What linguistic features most strongly signal LLM authorship in counter-arguments?
This explores which textual fingerprints — word choice, style, argument structure — most reliably give away that a counter-argument was written by an LLM rather than a person.
This explores which textual fingerprints most reliably give away LLM authorship in counter-arguments, and the corpus has a surprisingly precise answer: the strongest signals aren't exotic, and they aren't even properties of the text in isolation — many are *relational* and *stylistic* rather than deep. One study on r/ChangeMyView found that simple, interpretable linguistic features combined with argument-quality measures hit 99% detection accuracy, matching heavy neural detectors while staying cheap and transparent Can simple linguistic features detect AI-written arguments?. So the tell is not subtle — it's legible in the surface language.
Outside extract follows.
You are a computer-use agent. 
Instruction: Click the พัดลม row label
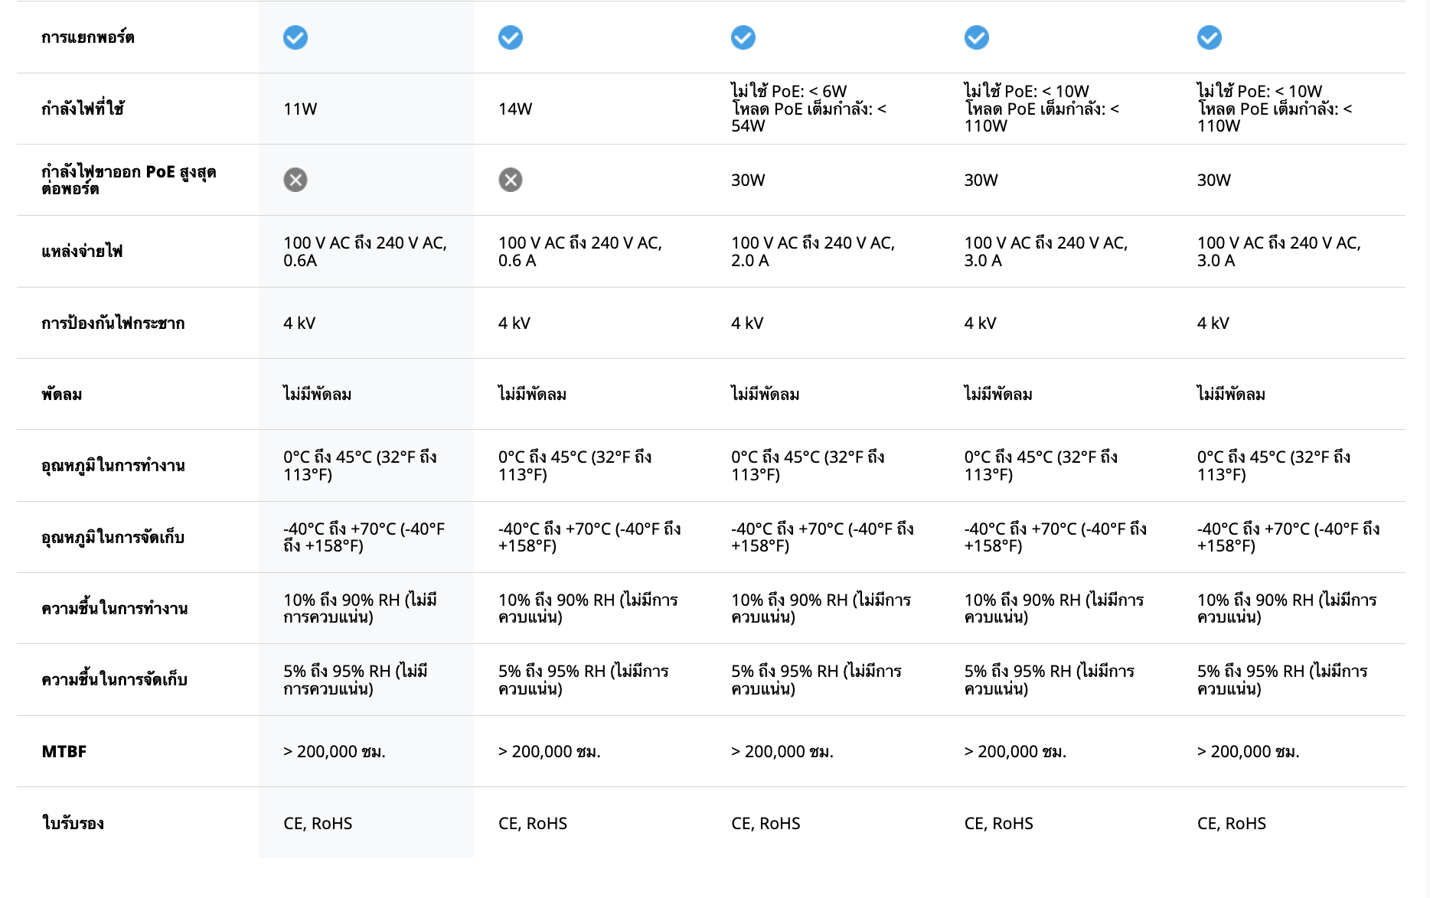(62, 395)
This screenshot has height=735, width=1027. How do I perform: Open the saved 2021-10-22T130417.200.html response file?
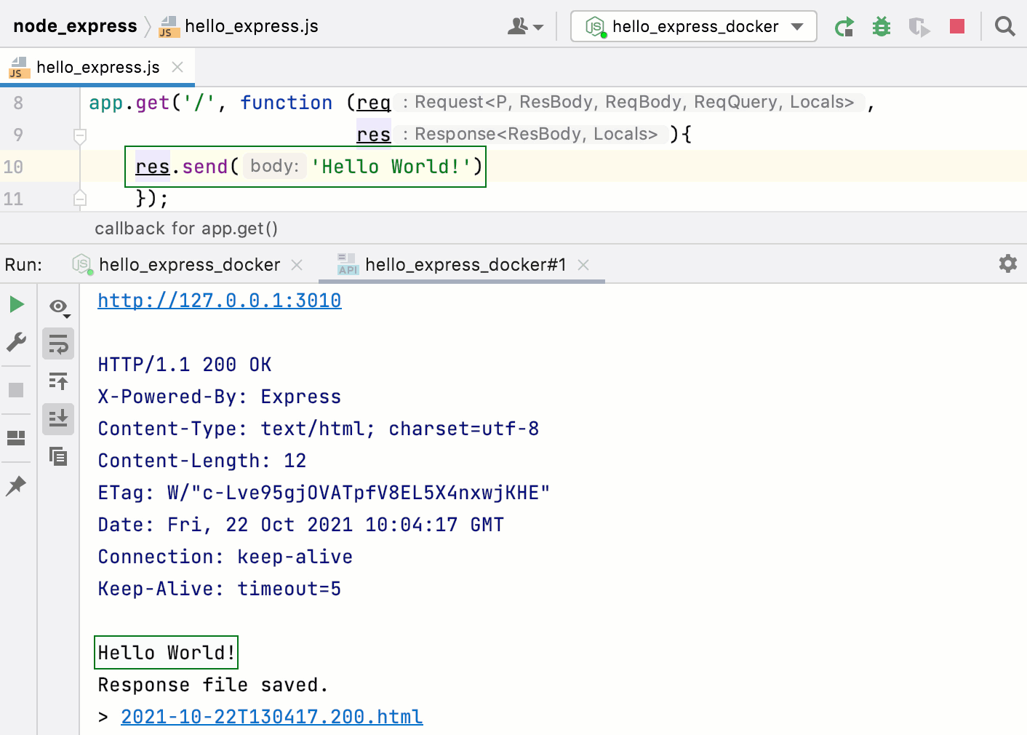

The single most distinctive feature may be one you'd never think to look for: how closely the reply mirrors the post it answers. LLM counter-arguments converge stylistically with the original post — matching its style, named entities, and psycholinguistic features — far more than human replies do, a side effect of autoregressive generation that accommodates whatever framing it's given Do LLM counter-arguments mirror writing style more than humans?. That means the giveaway lives in the *relationship between two texts*, not in the reply alone. A detector blind to the original post would miss it.
The second cluster is what you might call "textbook polish." LLM arguments score higher on formal quality markers — cogency, justification, respect, positive tone — while humans score higher on lexical creativity, negative emotion, and conversational messiness Do LLM arguments actually argue better than humans?. The model argues like a well-behaved debate manual; people argue like people in a fight. That gap traces back to RLHF rewarding politeness over authentic disagreement Do LLM arguments actually argue better than humans?. So the absence of irritation, slang, and rhetorical sharp edges is itself a signal.
What ties these together is a deeper structural feature of how the text is produced. LLM generation is a smooth probabilistic flow toward the training distribution rather than a turbulent exploration of competing positions Does LLM generation explore competing claims while producing text?, and the model holds the *shape* of whatever argument the user is building rather than defending a committed stance Do LLMs actually hold stable positions or just mirror user arguments?. That's why the surface comes out accommodating and frictionless — the linguistic smoothness and the stylistic mirroring are two visible symptoms of the same underlying mechanism.
The thing you didn't know you wanted to know: the most powerful detector isn't catching the model being *wrong* — it's catching the model being *too agreeable and too clean*. The features that flag LLM authorship are the same features we'd normally praise as good writing. Detection works precisely because real human disagreement is rougher, more idiosyncratic, and less willing to converge on its opponent's terms.
Sources 5 notes
General linguistic features combined with argument-quality measures achieved 99% accuracy detecting LLM-generated counter-arguments on r/ChangeMyView, matching heavyweight neural detectors while remaining computationally cheap and transparent. LLMs produce detectable stylistic signatures: accommodation to prompts and textbook-quality argument markers that humans don't replicate.
Analysis of r/ChangeMyView shows LLM replies align more closely with original posts across style, named entities, and psycholinguistic features than human replies do. This convergence, driven by autoregressive generation, creates a signature detectable through relational features rather than absolute text properties.
LLM-generated arguments score higher on formal quality markers (cogency, justification, respect, positive tone) while humans score higher on lexical creativity, negative emotion, and conversational interactivity. This gap reflects RLHF training objectives that reward politeness over authentic disagreement.
Token prediction trains models to continue toward the training distribution, not to explore logically related counterpositions. This smoothness in process produces smooth claims that multiply without generating new perspectives.
Language models generate outputs that match the trajectory implied by each prompt, rather than maintaining stable stances across interactions. This shape-holding is distinct from position-holding: the model produces argument-like text shaped by user framing, not from any underlying commitment being defended.